At its heart was a new FortiGate 200F firewall.
"That's where SD-WAN comes in," Leo explained. "The resort has two internet lines, right? The cable modem and the DSL backup. The FortiGate monitors both. If the cable line gets flooded with a DDoS attack, the firewall automatically routes all critical traffic—credit card swipes, security camera uploads—through the clean backup line in under one second. You wouldn't even notice a blip." fortigate firewall myrtle beach sc
"This isn't a seawall," Leo replied, turning his laptop to show her the management dashboard. "This is a smart filter. FortiGate uses something called deep packet inspection. It doesn't just look at where a data packet is going —it looks inside the packet, at the actual conversation. If a hacker tries to slip a command through a seemingly innocent PDF attachment or a hotel booking confirmation email, the FortiGate reads the tiny print, recognizes the threat signature, and vaporizes it before it touches your server." At its heart was a new FortiGate 200F firewall
The FortiGate 200F’s advanced threat protection recognized the exploit’s behavior—not its signature, because it was new—and instantly quarantined the attachment. The manager saw an error message: "Blocked: Malicious Content Detected." She called Leo, annoyed. The cable modem and the DSL backup
The South Carolina heat hung over the Grand Strand like a thick, wet blanket. Inside a small, second-floor office on 79th Avenue North, just a block from the Atlantic, the air conditioning was working overtime. But for Leo Sharpe, owner of Shoreline Data Solutions , the real cool came from the rack of blinking hardware humming in the corner.

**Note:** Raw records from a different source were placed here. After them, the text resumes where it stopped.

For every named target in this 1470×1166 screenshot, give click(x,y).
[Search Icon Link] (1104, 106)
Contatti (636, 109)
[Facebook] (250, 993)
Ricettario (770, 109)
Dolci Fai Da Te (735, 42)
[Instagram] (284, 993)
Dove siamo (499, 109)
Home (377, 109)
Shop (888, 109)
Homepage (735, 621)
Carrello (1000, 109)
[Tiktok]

Leo’s client was The Breakers Resort , a sprawling oceanfront property with nearly 400 rooms, six restaurants, a water park, and a network that handled everything from guest Wi-Fi and credit card transactions to security cameras and the front desk reservation system. Two weeks ago, they’d been hit by a ransomware attack that had locked their booking system during the busy summer season. The attackers had exploited an outdated VPN on their old firewall—a generic router the previous IT guy had called "good enough."
"Alright, Brenda," Leo said, wiping a bead of sweat from his brow. The office was small, and the rack ran warm. "The old firewall is history. This FortiGate is your new digital lifeguard."